(NOTE: I wish I could claim credit for having written this, but it wasn’t me. I actually don’t know who wrote it. But I’m sure he or she wouldn’t mind me passing it on. And rest assured that I struggle with this as much as anyone. Let’s be THANKFUL! (MG)
Two old friends met each other on the street one day. One looked forlorn, almost on the verge of tears. His friend asked, “What has the world done to you, my old friend?”
The sad fellow said, “Let me tell you: three weeks ago, my uncle died and left me forty thousand dollars.”
“That’s a lot of money.”
“But you see, two weeks ago, a cousin I never even knew died, and left me eighty-five thousand dollars, free and clear.”
“Sounds to me that you’ve been very blessed.”
“You don’t understand!” he interrupted. “Last week my great-aunt passed away.
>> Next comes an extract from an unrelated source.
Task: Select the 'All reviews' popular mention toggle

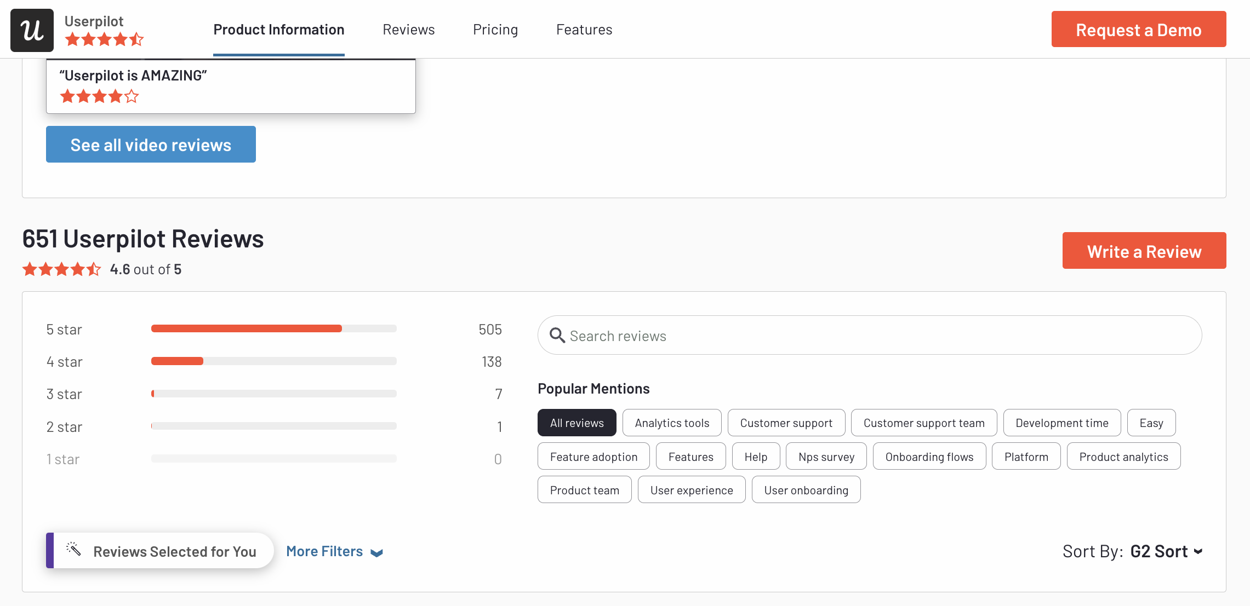Action: (577, 422)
I inherited almost a quarter of a million from her.”
Now the man’s friend was really confused. “Then, why do you look so glum?”
“This week . . . nothing!”
That’s a problem with receiving something on a regular basis. Even if it is a gift, we eventually come to expect it. The natural tendency is that if we receive a gift long enough, we come to view it almost as an entitlement. We feel hurt, even angry, if we don’t receive it any longer.
It is the same way with the blessings God gives us every day. I don’t deserve my comfortable home that I live in, the beautiful scenery around me, the clean water I drink. But after receiving these gifts (and a multitude of others) for years, I sometimes fail to be grateful. I’ve come to expect these good things. And when one of them is removed for a short time (like water or electricity or internet going down), I get upset.
Let’s make an effort today to recognize the blessings we’ve come to take for granted. Focus on what we have rather than on what we don’t have, and see if it doesn’t improve our attitudes.